Roam Free From the Value Investing Herd

by Geoff Gannon


Although allegedly a value investor, my own portfolio is usually idiosyncratic in two respects:

1.       The position sizes I take (right now they’re 50% / 28% / 15% / 7%) are not the position sizes well-known value investors use.

2.       The stocks I own are not owned by well-known value investors.

A lot of readers comment on point #1 (my level of portfolio concentration is by far the topic I get the most emails about). No one ever comments on point #2.

To prove to you that almost none of the stocks I own are owned by well-known value investors, I’ll use Dataroma.

Dataroma tracks the portfolios of about 60 investors. I would call most of them “value investors” and some of them “famous” in the sense that the sort of folks who read this blog would have heard of them.

Here’s my portfolio’s popularity according to Dataroma:

·         Undisclosed Position (50%): One of the investors tracked at Dataroma owns this stock. He has less than 1% of his portfolio in it.

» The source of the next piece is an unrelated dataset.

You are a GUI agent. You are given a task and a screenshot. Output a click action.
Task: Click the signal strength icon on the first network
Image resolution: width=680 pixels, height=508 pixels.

·         Frost (28%): No investor tracked at Dataroma owns this stock.

·         BWX Technologies (15%): No investor tracked at Dataroma owns this stock.

·         Natoco (7%): This is a Japanese stock that Dataroma doesn’t track.

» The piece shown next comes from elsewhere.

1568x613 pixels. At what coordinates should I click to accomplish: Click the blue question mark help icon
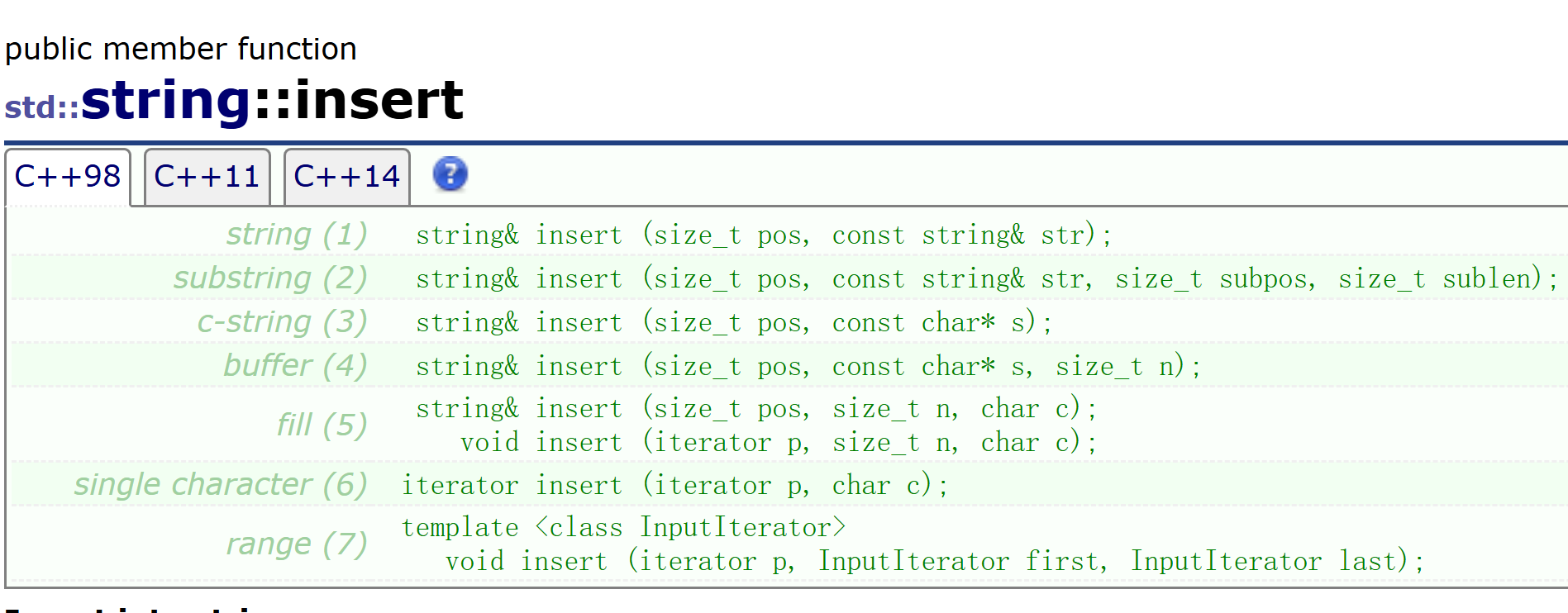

Basically, no famous value investor has a meaningful amount of his portfolio in any stock I own.

This is very different from almost all the stocks I get emails about. People want to talk to me about stocks that a lot of value investors own. They want to talk about stocks that you can find in portfolios over at Dataroma or GuruFocus and that you can read threads about on Corner of Berkshire and Fairfax or read write-ups about at Value Investors Club.

My favorite investing book is Joel Greenblatt’s “You Can Be a Stock Market Genius”. If I can cheat a bit, I’d say my second favorite investing book is the section of “The Snowball” that details Warren Buffett’s career from about 1950-1970.

Both books teach you the importance of doing your own work. In fact, my favorite Ben Graham quote is:

“You are neither right nor wrong because the crowd disagrees with you. You are right because your data and reasoning are right.”

The key word here is “your” data and “your” reasoning. At some point, you have to go into a room alone with just the 10-K. And when you come out of that room you need an appraisal value for that stock that’s yours and yours alone.

I would say that 90% of the investors I talk to never get this far. They pick their own stocks. But, they don’t do their own work.

Nothing is going to make you a better investor faster than just picking the 10-K of a stock that’s not well-covered and coming up with an appraisal value for that stock on your own. Repeat this every week. And you’ll be a better investor in no time.

To get you started, here are some stocks that aren’t well-covered but are worth learning about:

·         George Risk (RSKIA)

·         ATN International (ATNI)

·         Ark Restaurants (ARKR)

·         Transcat (TRNS)

·         Tandy Leather (TLF)

·         U.S. Lime (USLM)

·         Green Brick Partners (GRBK)

·         Seaboard (SEB)

·         Hostess Brands Warrants (TWNKW) – Not a stock but worth doing your own homework on

I intentionally limited this list to U.S. listed stocks and tried to find some names that have market caps over $100 million (in fact, a couple there have market caps over $1 billion). The easiest way to find things other value investors don’t own is by focusing on stocks under $100 million and including stocks listed outside the U.S.

Let’s talk small caps.

There’s no perfect relationship between market cap and popularity of a stock. But, going in sort of “order of magnitude” intervals, we could say:

·         Under $300 million market cap: Unknown to investors who don’t do their own work

·         $300 million to $3 billion: Known to professionals and serious stock pickers

·         $3 billion to $30 billion: Known to investors generally

·         $30 billion to $300 billion: Known even to people who don’t invest any of their own money

If you look at the portfolio I have now, at the time I bought shares in these companies:

·         Two of the four stocks had market caps of about $300 million or under

·         Two of the four stocks had market caps of about $3 billion or under

So, about 50% of my ideas were in the $0 to $300 million market cap category and 50% of my ideas were in the $300 million to $3 billion market cap category. None were really in the $3 billion to $30 billion or $30 billion to $300 billion categories.

This isn’t a bad rule for you to follow. Certainly, in the U.S.: at least half of all the good ideas out there have a market cap under $300 million. So, at least half of your portfolio should probably be in stocks with a market cap under $300 million.